Never understood this. Why not raise the roosters for their meat and feathers and leave the hens for laying eggs?

[–] Tyfud 16 points 2 weeks ago (1 children)

I presume, like everything else wrong with Capitalism, it comes down to cost. It's more cost efficient somehow. I don't understand the details, because I'm not a chicken farmer, but I have been in the capitalism machine for a long, long time, and I'd bet a shitton of tax payer money that it's purely down to cost.

If it saves $0.02 per chicken, they'll gladly poison the rivers, oceans, lakes, etc. with refuse and baby chick corpses.

[–] [email protected] 6 points 2 weeks ago (2 children)

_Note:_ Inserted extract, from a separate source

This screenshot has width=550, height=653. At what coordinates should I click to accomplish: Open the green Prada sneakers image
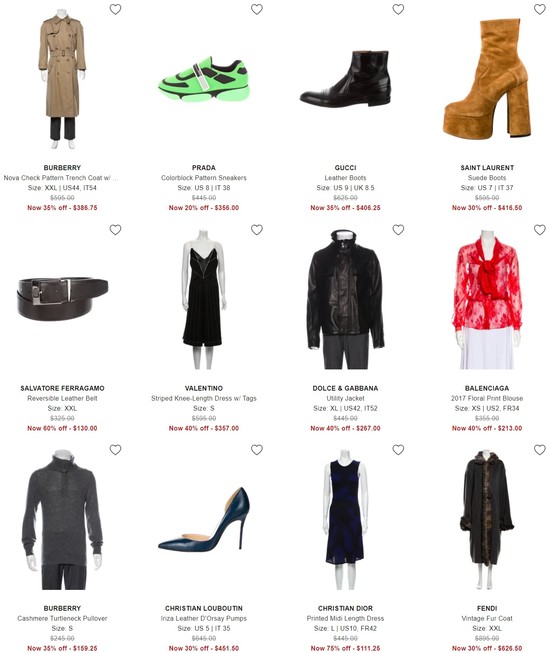tap(204, 80)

In this case it's because if you raised them no-one would want to buy them. The egg laying breeds are a lot tougher and have a lot less meet than the ones bred for meat. They also cost more per amount of meat in the end.

The simple fact is that people don't want to buy that, so it'd just be wasteful to grow them out.

[–] Tyfud 1 points 2 weeks ago (1 children)
[–] [email protected] 1 points 1 week ago

Not mostly, mostly consumer preferences. You wouldn't be able to sell them and it'd just be wasteful

[–] John_McMurray 0 points 2 weeks ago* (last edited 2 weeks ago)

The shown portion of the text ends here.